Kutipan Teks:
□ □ □ □ □

Sabtu, 29 November 2014



MAKALAH
HADIS

KELOMPOK VII
ABDUSSOMAD                                  152.135.223
BUDIAWAN                                        152.135.222
PUTRI WULANDARI                        152.135.253
NUR INAYAH                                               152.135.249
FAKULTAS SYARI’AH DAN EKONOMI ISLAM
INSTITUT AGAMA ISLAM NEGERI (IAIN)
MATARAM
2014
BAB I
PENDAHULUAN
A.    Latar belakang
Secara bahasa, riba berarti bertambah, tumbuh, tinggi, dan naik. Adapun menurut istilah syariat, para fuqaha sangat beragam dalam mendefinisikannya. Sementara definisi yang tepat haruslah bersifat jami’ mani’ (mengumpulkan dan mengeluarkan), yaitu mengumpulkan hal-hal yang termasuk di dalamnya dan mengeluarkan hal-hal yang tidak termasuk darinya.
B.     Rumusan masalah
Adapun perumusan masalah yang akan dibahas adalah sebagai berikut:
1.      Apa yang dimaksud dengan pengertian riba ?
2.      Berapa banyak pembagian riba ?
3.      Apa hukum dari riba itu ?

C.    Tujuan
Adapun tujuan penulisan makalah ini adalah sebagai berikut:
1.      Mahasiswa mampu mengetahui pengertian riba
2.      Mahasiswa mampu mengetahui berapa pembagian riba
3.      Mahasiswa mampu mengetahui hukum riba
BAB II
PEMBAHASAN
A.    Pengertian riba
Secara bahasa, riba berarti bertambah, tumbuh, tinggi, dan naik. Adapun menurut istilah syariat, para fuqaha sangat beragam dalam mendefinisikannya. Sementara definisi yang tepat haruslah bersifat jami’ mani’ (mengumpulkan dan mengeluarkan), yaitu mengumpulkan hal-hal yang termasuk di dalamnya dan mengeluarkan hal-hal yang tidak termasuk darinya.

□ □ □ □ □

Daftar Data:

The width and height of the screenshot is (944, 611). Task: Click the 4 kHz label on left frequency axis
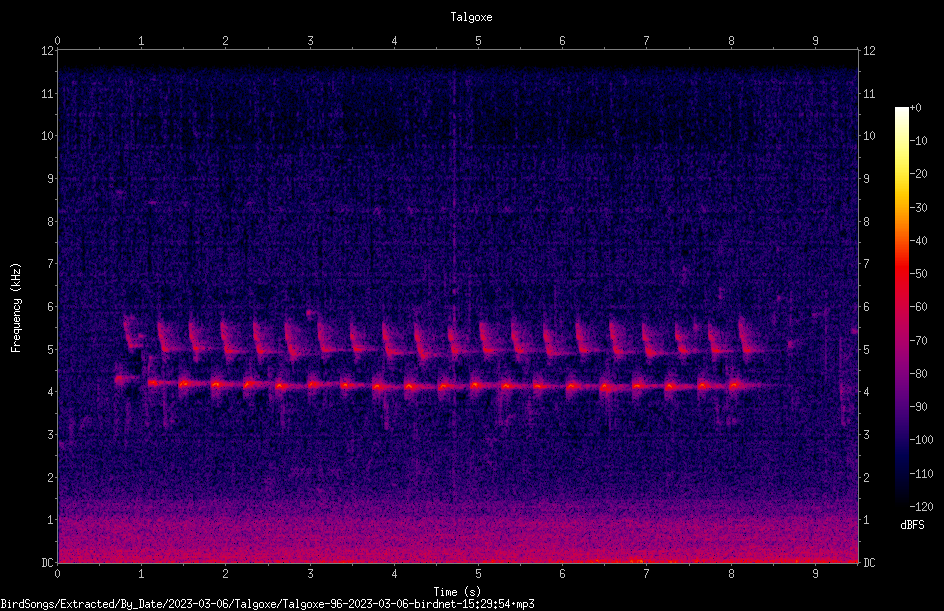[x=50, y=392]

□ □ □ □ □

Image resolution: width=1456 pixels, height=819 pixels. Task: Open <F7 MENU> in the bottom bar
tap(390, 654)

□ □ □ □ □

Tugas Latihan:
Ketik ulang bagian makalah tentang riba di atas, antara "B.     Rumusan masalah" dan "pembagian riba ?", termasuk kedua bagian itu.

Jawaban Tugas:
B.     Rumusan masalah
Adapun perumusan masalah yang akan dibahas adalah sebagai berikut:
1.      Apa yang dimaksud dengan pengertian riba ?
2.      Berapa banyak pembagian riba ?